One way you can have your cake and watch your waistline is to avoid “mindless eating.” Eating is “mindless” if you’re doing it on automatic pilot, paying little attention to what and how much goes into your mouth. Picture a guy absorbed watching a football game on TV, using a steady input of chips to calm his close-score jitters.

The holiday party season presents a host of temptations for mindless eating. Bellying up to a buffet without a game plan can result in leaving the party stuffed with food and regrets. Here are tips for staying mindful about eating while enjoying your holiday festivities:

  • Set realistic expectations for the holidays. Whatever your ultimate nutritional goals – losing weight, lowering cholesterol, etc. – you may want to just maintain your status quo until the end of the season. This will give you some wiggle room to keep from getting too frustrated.

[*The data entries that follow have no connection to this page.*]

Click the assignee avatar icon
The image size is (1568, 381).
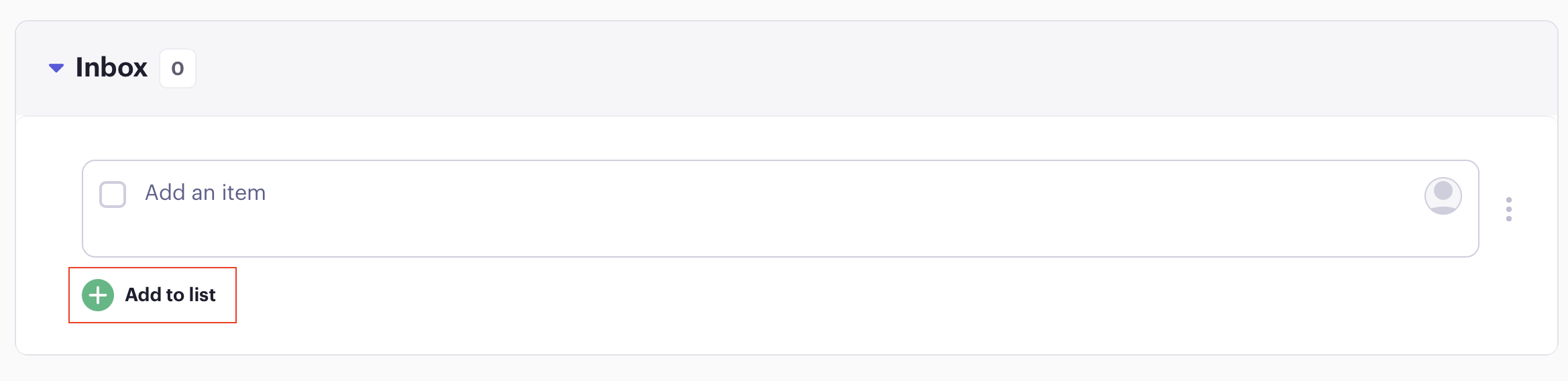pyautogui.click(x=1443, y=195)
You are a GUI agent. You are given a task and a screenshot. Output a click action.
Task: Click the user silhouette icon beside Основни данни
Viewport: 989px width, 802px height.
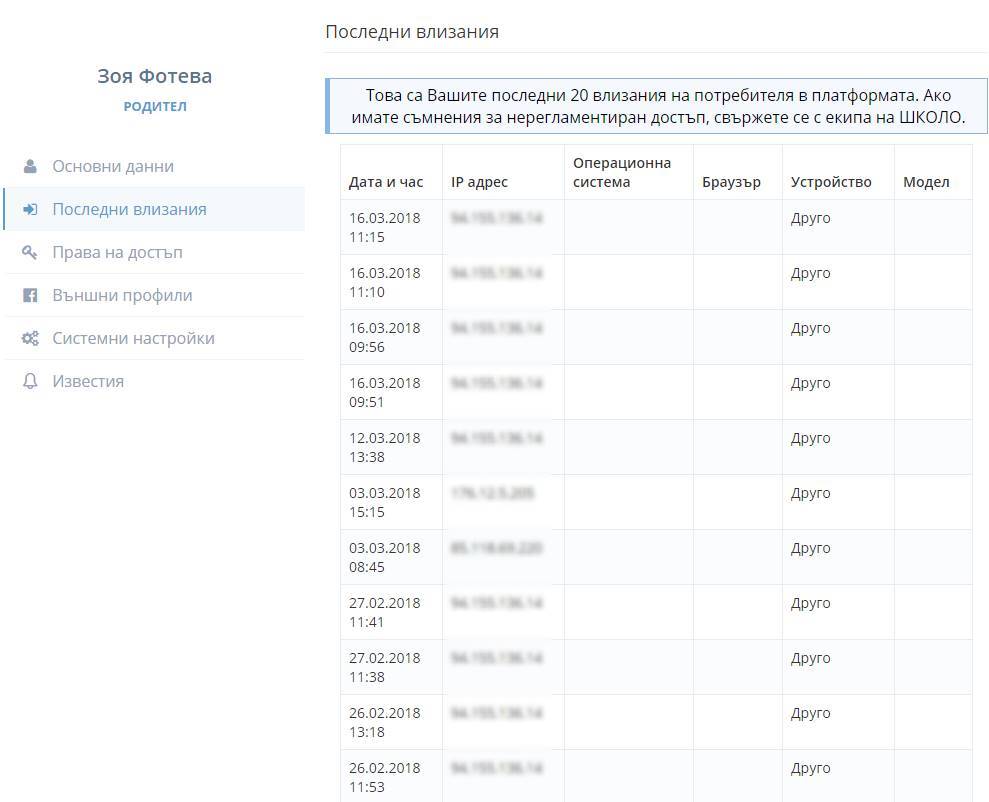[30, 166]
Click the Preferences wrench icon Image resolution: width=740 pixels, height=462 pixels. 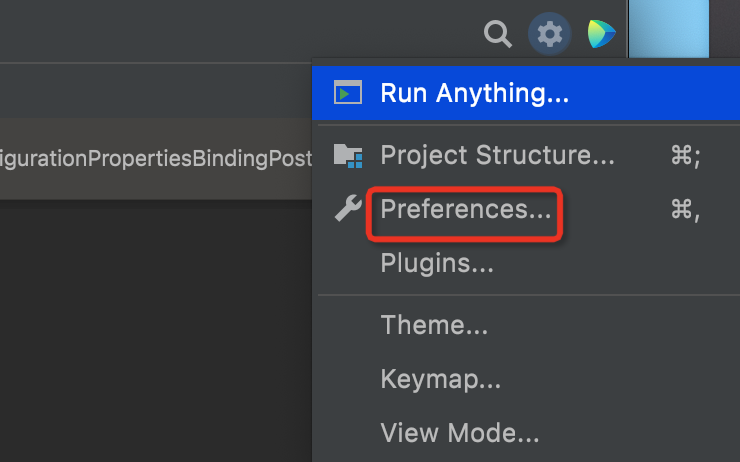click(348, 208)
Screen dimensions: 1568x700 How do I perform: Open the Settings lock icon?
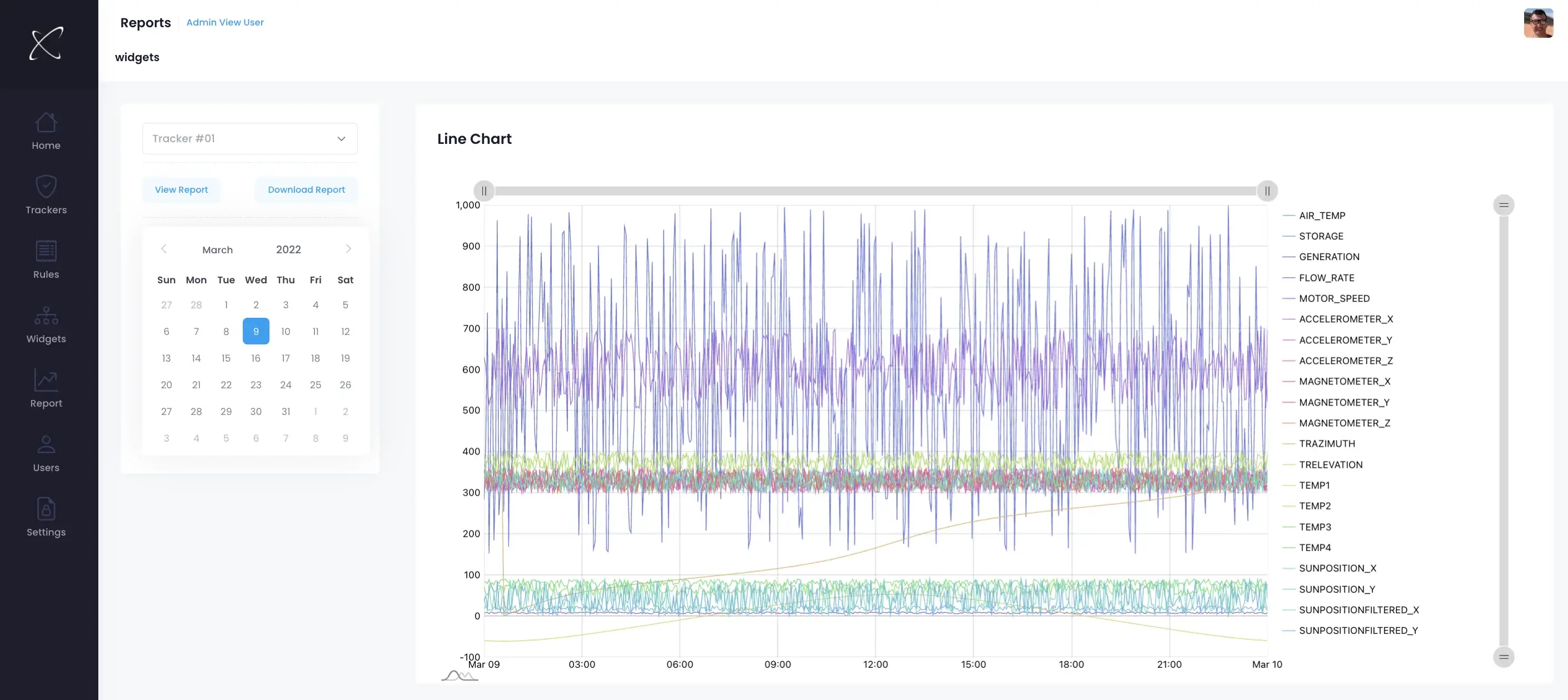click(x=46, y=509)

  • Don’t skip normal meals and snacks the day of the party. If you leave the house with your stomach comfortably full, you’ll still have room to sample some of your favorites.


  • If you want to be sure you have a healthy option, bring a dish to the party, such as a vegetable or fruit tray, and maybe some of your favorite low calorie drinks.


  • Check out the entire buffet before you make your selections. This way you can choose reasonable portions of the goodies you’ll most enjoy, instead of filling your plate with something not particularly healthy and not even all that satisfying. Just be smart about how you spend your calories.


  • If you’re at a lengthy gathering, hold off starting to drink alcoholic beverages until halfway into the party. You’ll consume fewer calories and be better able to resist munching.


  • Sit down while you eat and use a plate or bowl. This will slow your eating and keep you tuned in to how many servings you’re consuming.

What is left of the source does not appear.